Start of Task input
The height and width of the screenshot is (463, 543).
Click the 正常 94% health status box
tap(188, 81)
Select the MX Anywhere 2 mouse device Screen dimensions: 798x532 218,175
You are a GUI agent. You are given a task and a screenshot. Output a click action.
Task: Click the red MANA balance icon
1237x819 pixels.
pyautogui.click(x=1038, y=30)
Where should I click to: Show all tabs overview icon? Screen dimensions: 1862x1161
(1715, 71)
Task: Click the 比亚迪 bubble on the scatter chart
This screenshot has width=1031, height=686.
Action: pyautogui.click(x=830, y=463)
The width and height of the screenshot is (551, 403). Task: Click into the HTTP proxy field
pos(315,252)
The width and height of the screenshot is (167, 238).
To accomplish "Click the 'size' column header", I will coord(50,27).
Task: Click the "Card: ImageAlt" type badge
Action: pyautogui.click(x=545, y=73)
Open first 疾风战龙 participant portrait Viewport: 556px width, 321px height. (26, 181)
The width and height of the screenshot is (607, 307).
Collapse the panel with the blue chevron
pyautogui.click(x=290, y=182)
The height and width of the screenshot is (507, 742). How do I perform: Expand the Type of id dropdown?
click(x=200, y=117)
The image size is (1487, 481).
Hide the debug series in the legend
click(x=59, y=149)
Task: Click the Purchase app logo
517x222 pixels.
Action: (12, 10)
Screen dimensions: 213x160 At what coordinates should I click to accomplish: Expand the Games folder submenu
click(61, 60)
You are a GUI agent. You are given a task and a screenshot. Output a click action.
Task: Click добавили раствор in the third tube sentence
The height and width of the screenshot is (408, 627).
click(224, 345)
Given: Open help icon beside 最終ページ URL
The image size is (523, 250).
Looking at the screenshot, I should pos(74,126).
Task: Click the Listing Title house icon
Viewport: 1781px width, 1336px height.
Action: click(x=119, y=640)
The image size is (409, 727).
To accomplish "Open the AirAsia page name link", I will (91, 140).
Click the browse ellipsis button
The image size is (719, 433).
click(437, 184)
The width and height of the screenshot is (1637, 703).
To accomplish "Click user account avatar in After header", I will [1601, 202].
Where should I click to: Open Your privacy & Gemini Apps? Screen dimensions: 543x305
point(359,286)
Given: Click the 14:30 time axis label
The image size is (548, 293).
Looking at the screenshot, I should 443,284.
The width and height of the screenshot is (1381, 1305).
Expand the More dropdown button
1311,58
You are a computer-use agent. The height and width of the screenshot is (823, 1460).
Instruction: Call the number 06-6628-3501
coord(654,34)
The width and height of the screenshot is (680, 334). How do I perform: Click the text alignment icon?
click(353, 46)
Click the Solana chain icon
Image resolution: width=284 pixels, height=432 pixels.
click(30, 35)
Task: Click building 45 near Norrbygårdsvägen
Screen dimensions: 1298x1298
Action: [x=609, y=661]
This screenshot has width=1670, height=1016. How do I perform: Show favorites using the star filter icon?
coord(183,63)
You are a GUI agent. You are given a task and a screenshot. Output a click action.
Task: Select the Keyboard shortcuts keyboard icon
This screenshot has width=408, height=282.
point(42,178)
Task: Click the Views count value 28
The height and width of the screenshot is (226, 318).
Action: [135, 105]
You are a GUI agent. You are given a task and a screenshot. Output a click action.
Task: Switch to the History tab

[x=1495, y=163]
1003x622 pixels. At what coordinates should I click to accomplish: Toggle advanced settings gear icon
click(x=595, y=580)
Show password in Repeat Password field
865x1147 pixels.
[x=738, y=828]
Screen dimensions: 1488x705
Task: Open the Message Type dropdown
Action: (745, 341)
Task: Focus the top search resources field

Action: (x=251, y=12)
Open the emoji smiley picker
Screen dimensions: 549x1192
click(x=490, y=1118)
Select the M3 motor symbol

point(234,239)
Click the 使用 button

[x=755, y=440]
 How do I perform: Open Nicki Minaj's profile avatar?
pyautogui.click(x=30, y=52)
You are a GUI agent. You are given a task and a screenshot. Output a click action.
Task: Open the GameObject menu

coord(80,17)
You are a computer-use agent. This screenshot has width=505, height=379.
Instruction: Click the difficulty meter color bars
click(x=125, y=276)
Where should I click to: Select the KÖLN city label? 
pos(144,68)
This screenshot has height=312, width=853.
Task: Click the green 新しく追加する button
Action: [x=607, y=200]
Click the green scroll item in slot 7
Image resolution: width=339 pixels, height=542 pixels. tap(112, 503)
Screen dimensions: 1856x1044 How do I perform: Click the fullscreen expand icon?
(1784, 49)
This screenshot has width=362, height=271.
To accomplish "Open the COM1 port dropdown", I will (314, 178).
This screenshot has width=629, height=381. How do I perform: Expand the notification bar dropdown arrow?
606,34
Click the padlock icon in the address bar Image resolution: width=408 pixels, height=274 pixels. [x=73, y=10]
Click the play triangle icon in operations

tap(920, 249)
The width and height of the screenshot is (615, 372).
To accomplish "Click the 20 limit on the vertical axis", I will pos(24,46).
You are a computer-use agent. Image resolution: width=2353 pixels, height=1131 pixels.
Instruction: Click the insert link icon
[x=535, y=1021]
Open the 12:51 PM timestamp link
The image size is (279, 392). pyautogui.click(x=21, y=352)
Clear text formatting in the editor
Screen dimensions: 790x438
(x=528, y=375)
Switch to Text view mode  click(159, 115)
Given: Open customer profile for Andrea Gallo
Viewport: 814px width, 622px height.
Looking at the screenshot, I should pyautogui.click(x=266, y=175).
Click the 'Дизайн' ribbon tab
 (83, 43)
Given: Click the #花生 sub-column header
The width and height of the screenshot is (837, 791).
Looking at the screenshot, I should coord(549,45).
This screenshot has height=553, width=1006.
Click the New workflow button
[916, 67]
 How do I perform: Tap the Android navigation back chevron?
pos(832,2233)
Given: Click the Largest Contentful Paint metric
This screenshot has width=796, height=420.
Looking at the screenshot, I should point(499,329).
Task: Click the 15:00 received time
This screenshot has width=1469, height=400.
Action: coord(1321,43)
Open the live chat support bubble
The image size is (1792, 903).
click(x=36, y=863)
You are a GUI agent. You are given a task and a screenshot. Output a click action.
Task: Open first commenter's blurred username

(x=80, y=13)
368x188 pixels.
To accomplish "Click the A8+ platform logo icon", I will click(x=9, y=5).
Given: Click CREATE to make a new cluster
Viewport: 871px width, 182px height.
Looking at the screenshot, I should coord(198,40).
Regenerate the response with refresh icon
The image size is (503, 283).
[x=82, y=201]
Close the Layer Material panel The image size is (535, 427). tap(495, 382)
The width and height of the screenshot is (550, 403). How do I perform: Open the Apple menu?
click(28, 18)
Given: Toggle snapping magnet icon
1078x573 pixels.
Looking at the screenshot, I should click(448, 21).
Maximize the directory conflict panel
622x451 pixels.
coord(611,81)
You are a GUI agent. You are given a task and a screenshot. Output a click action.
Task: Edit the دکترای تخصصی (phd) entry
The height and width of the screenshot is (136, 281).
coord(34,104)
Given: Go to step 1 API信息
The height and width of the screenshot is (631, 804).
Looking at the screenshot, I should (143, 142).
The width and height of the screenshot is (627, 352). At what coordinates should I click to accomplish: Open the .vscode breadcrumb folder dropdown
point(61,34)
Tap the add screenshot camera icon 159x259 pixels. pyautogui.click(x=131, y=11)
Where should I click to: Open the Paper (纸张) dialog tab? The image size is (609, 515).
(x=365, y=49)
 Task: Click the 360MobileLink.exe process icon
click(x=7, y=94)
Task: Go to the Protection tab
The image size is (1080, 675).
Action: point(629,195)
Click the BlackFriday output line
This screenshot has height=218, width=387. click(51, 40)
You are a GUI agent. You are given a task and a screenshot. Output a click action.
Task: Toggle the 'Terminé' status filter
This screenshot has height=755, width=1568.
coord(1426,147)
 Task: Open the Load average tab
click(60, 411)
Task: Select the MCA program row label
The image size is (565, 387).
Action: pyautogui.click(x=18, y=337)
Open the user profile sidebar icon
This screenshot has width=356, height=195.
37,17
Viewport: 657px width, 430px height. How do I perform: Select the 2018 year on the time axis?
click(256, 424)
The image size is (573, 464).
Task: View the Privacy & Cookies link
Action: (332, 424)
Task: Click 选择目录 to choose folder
End of Task input
Please replace "icon" with "symbol" in the data, starting at the line that has "The image size is (409, 727)." and stopping after the line that has "point(42,178)". Return only those lines, with everything else left unchanged.

The image size is (409, 727).
To accomplish "Open the AirAsia page name link", I will (91, 140).
Click the browse ellipsis button
The image size is (719, 433).
click(437, 184)
The width and height of the screenshot is (1637, 703).
To accomplish "Click user account avatar in After header", I will [1601, 202].
Where should I click to: Open Your privacy & Gemini Apps? Screen dimensions: 543x305
point(359,286)
Given: Click the 14:30 time axis label
The image size is (548, 293).
Looking at the screenshot, I should 443,284.
The width and height of the screenshot is (1381, 1305).
Expand the More dropdown button
1311,58
You are a computer-use agent. The height and width of the screenshot is (823, 1460).
Instruction: Call the number 06-6628-3501
coord(654,34)
The width and height of the screenshot is (680, 334). How do I perform: Click the text alignment symbol?
click(353, 46)
Click the Solana chain symbol
Image resolution: width=284 pixels, height=432 pixels.
click(30, 35)
Task: Click building 45 near Norrbygårdsvägen
Screen dimensions: 1298x1298
Action: [x=609, y=661]
This screenshot has width=1670, height=1016. How do I perform: Show favorites using the star filter symbol?
coord(183,63)
You are a GUI agent. You are given a task and a screenshot. Output a click action.
Task: Select the Keyboard shortcuts keyboard symbol
This screenshot has width=408, height=282.
point(42,178)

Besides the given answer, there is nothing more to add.